Records on locating elements on screens
---

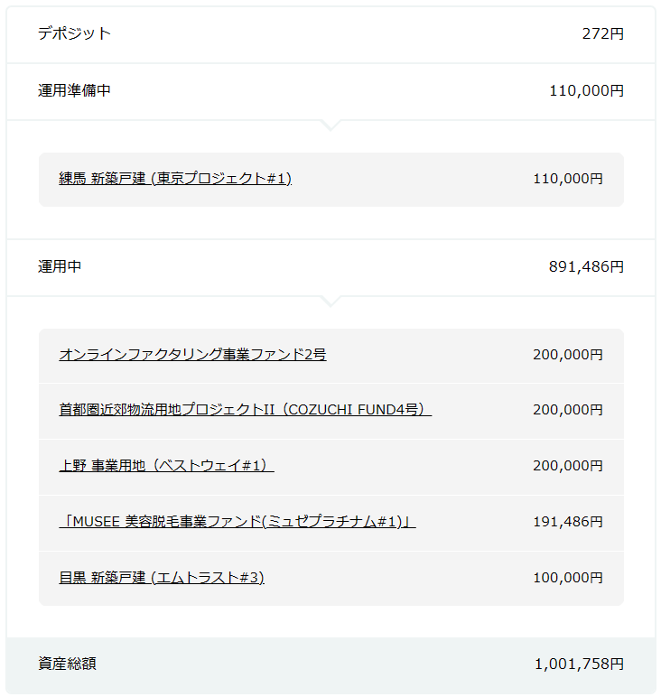Click the 110,000円 amount for 練馬 fund
Image resolution: width=661 pixels, height=697 pixels.
568,179
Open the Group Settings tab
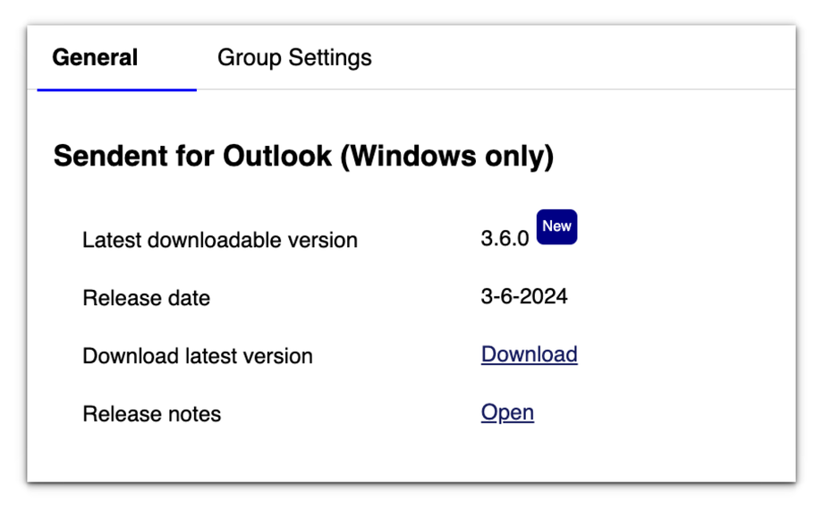The height and width of the screenshot is (511, 823). click(x=294, y=58)
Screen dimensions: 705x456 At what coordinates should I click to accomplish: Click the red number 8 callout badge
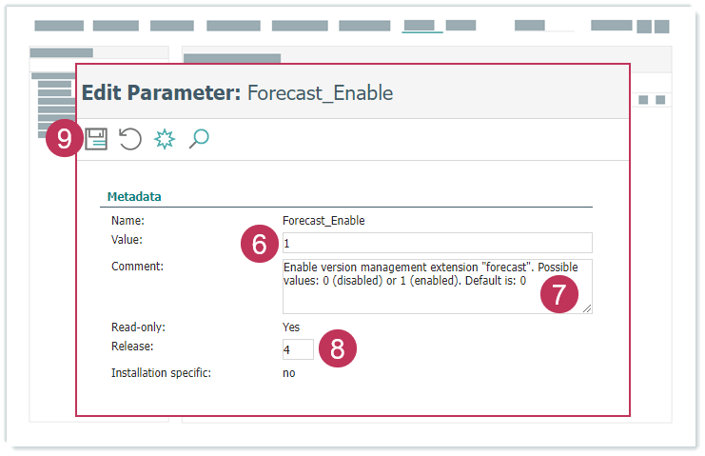337,348
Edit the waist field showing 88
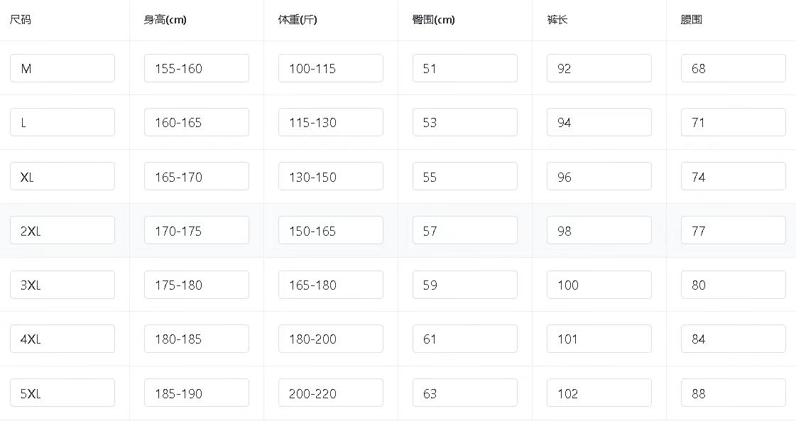796x421 pixels. tap(734, 393)
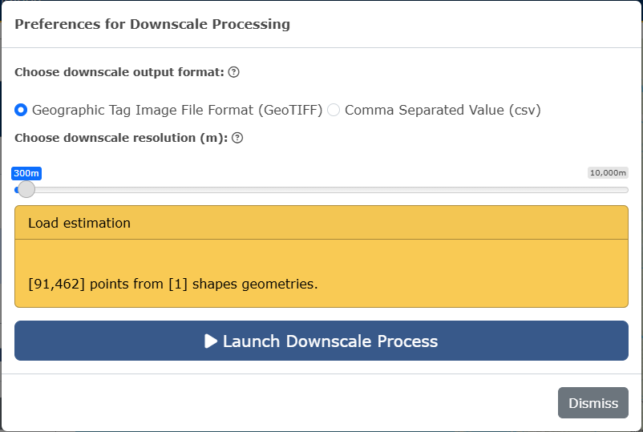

---

Job
Rewrite all of the material, replacing "Group Settings" with "Team Settings" and keeping everything else unchanged. Leave out the pictures.

Solution
Click the 110,000円 amount for 練馬 fund
Image resolution: width=661 pixels, height=697 pixels.
568,179
Open the Team Settings tab
The height and width of the screenshot is (511, 823). click(x=294, y=58)
Screen dimensions: 705x456 At what coordinates should I click to accomplish: Click the red number 8 callout badge
337,348
Edit the waist field showing 88
796x421 pixels. tap(734, 393)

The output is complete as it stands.